Ilda de Matos espera pela doação da UFSC para reformar sua casa, que preserva a mesma estrutura desde 1985. (Foto: Matheus Vieira)

“Essa época não foi fácil. Às vezes não tinha o que comer em casa, não via minha filha.” Do HU, foi transferida para o departamento de Física, onde trabalhou por 23 anos na limpeza, recepção e portaria. Conta que sofria violência doméstica do marido alcoólatra. “Nunca fui de levar os problema pro trabalho. Já tive dia que fui com o beiço arrebentado e olho roxo, ainda assim cumprimentava todo mundo.” Nem todo mundo diz bom dia. Ilda lembra de professores que passavam reto por ela no corredor.

Levantou a casa em dois finais de semana. Notificado, um segurança do campus subiu a Serrinha de moto para avisar que o terreno era da UFSC. Deu de cara com Ilda. “Quando ele viu que era eu, que era funcionária da universidade, disse para fingir que ele nunca esteve aqui. E eu continuei construíndo.”

Logo chegaram Lucelma, Zenite, Norberto, Santos e outras oitenta famílias. Cada uma construindo sua meia-água para fugir do aluguel que consome o salário.

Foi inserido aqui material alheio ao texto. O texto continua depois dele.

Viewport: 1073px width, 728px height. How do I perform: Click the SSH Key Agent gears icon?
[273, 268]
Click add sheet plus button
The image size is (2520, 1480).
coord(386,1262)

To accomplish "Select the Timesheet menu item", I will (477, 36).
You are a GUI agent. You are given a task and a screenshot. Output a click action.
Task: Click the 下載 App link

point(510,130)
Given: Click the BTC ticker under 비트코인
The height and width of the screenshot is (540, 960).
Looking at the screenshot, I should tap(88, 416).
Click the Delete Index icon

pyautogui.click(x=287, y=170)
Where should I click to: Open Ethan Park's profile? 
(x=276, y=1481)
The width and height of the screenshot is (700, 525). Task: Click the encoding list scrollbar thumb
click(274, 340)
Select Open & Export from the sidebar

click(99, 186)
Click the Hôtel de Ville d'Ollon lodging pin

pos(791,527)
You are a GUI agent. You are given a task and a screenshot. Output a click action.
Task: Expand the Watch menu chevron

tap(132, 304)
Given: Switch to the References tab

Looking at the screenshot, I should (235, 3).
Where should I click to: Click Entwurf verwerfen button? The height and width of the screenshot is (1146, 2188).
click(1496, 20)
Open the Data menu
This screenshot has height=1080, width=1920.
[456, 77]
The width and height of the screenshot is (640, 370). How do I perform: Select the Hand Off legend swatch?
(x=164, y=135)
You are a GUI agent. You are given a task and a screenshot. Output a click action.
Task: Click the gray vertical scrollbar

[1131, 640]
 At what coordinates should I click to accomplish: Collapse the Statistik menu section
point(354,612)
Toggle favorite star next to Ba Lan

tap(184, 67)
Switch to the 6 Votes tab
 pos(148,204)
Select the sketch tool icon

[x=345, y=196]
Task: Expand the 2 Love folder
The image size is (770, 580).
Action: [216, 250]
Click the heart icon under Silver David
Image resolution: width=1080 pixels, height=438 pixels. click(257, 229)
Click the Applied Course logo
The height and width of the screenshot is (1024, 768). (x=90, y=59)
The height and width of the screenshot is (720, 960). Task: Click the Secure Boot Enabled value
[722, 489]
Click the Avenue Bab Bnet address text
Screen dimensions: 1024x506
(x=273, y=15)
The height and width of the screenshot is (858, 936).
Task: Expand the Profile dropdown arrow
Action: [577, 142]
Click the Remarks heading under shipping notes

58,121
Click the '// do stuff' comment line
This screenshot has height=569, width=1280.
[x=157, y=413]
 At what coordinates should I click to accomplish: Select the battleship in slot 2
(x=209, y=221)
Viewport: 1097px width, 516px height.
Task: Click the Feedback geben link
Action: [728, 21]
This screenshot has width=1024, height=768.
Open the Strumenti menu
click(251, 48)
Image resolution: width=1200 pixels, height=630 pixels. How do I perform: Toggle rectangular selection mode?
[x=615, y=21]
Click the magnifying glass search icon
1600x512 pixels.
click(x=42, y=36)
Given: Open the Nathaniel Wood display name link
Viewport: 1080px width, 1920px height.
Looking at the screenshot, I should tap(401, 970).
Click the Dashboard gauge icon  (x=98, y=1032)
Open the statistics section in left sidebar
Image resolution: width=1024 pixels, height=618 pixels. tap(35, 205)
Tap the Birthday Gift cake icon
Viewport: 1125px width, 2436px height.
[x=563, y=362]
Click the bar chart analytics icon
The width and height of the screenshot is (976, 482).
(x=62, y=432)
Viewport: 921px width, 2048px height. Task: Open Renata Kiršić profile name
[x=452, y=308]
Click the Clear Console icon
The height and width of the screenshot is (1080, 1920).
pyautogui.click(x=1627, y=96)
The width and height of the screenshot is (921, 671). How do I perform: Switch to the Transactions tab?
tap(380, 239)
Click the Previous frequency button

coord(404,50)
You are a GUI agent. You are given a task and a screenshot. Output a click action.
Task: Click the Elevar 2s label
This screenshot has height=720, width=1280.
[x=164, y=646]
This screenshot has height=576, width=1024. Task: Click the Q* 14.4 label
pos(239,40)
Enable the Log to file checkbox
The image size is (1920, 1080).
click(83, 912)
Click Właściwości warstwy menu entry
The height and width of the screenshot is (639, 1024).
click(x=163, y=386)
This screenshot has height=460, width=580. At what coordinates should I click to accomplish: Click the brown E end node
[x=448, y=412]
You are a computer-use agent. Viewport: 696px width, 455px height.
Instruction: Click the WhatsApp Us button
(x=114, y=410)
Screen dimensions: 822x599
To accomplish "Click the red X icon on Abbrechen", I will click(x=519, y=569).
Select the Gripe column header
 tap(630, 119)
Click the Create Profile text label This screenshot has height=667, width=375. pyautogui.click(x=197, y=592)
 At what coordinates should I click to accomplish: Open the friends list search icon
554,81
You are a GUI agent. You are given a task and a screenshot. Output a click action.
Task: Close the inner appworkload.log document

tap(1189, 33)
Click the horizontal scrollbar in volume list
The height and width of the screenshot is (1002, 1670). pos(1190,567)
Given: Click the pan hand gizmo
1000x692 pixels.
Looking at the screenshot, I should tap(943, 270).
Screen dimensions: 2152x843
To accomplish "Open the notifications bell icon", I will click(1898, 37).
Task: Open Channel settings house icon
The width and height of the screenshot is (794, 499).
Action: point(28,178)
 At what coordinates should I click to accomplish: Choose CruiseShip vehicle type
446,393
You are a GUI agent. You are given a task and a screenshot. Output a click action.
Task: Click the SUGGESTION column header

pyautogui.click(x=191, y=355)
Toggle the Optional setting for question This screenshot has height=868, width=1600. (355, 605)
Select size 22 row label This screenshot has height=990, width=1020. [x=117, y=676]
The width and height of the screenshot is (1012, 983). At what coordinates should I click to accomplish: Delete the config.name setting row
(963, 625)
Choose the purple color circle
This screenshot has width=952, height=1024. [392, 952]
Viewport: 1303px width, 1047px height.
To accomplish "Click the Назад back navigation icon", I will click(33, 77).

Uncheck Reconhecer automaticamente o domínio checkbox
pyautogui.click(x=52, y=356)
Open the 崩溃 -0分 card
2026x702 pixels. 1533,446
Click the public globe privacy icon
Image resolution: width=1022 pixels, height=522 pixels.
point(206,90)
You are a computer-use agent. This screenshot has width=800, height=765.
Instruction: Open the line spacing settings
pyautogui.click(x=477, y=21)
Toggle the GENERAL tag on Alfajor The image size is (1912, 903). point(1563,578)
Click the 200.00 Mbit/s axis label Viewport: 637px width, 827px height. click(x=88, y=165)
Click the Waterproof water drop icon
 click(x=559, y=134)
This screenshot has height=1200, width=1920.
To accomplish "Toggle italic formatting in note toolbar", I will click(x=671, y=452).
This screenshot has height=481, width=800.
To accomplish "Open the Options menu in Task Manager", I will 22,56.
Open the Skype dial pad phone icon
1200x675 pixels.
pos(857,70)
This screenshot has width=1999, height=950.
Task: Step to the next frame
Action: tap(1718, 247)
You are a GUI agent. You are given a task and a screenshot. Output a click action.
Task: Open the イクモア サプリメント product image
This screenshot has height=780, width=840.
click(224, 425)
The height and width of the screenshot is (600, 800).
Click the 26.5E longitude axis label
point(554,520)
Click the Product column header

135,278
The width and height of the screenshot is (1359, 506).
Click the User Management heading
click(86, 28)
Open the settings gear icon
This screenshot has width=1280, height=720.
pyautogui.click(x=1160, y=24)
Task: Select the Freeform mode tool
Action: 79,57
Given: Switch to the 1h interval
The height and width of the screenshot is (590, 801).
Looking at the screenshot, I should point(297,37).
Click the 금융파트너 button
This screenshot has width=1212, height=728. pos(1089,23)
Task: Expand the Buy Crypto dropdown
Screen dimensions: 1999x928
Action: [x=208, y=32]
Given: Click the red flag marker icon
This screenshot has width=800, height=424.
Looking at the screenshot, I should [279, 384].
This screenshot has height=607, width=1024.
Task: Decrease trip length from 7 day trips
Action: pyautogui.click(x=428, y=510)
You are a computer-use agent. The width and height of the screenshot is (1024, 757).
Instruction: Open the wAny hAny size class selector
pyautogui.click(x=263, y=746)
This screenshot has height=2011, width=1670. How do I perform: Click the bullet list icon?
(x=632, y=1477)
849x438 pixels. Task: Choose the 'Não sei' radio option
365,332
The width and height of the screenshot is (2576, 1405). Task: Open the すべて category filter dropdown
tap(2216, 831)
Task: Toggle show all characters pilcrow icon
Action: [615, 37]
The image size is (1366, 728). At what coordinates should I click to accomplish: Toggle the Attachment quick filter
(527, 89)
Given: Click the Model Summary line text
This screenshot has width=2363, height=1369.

Até 2004, quando a Casan fez o encanamento, parte do esgoto da rua vertia na beira da porta de Ilda. A casa de madeira preserva a construção original de 1985. Não fosse a constante ameaça de reintegração de posse, usaria o crédito da aposentadoria para reformar a estrutura com tijolo e cimento.

Maria Lucelma se tornou líder comunitária local. (Foto: Matheus Vieira)

A casa de Maria Lucelma de Lima, 57 anos, fica em frente ao terreno de Ilda. As duas iniciaram a construção no mesmo final de semana. Lucelma trocou a estrutura de madeira por alvenaria em 2000, mas o reboco e a pintura ainda estão pendentes. “Se tu não fazes reboco, começa infiltrar água e mofar a casa, não dá pra deixar assim.”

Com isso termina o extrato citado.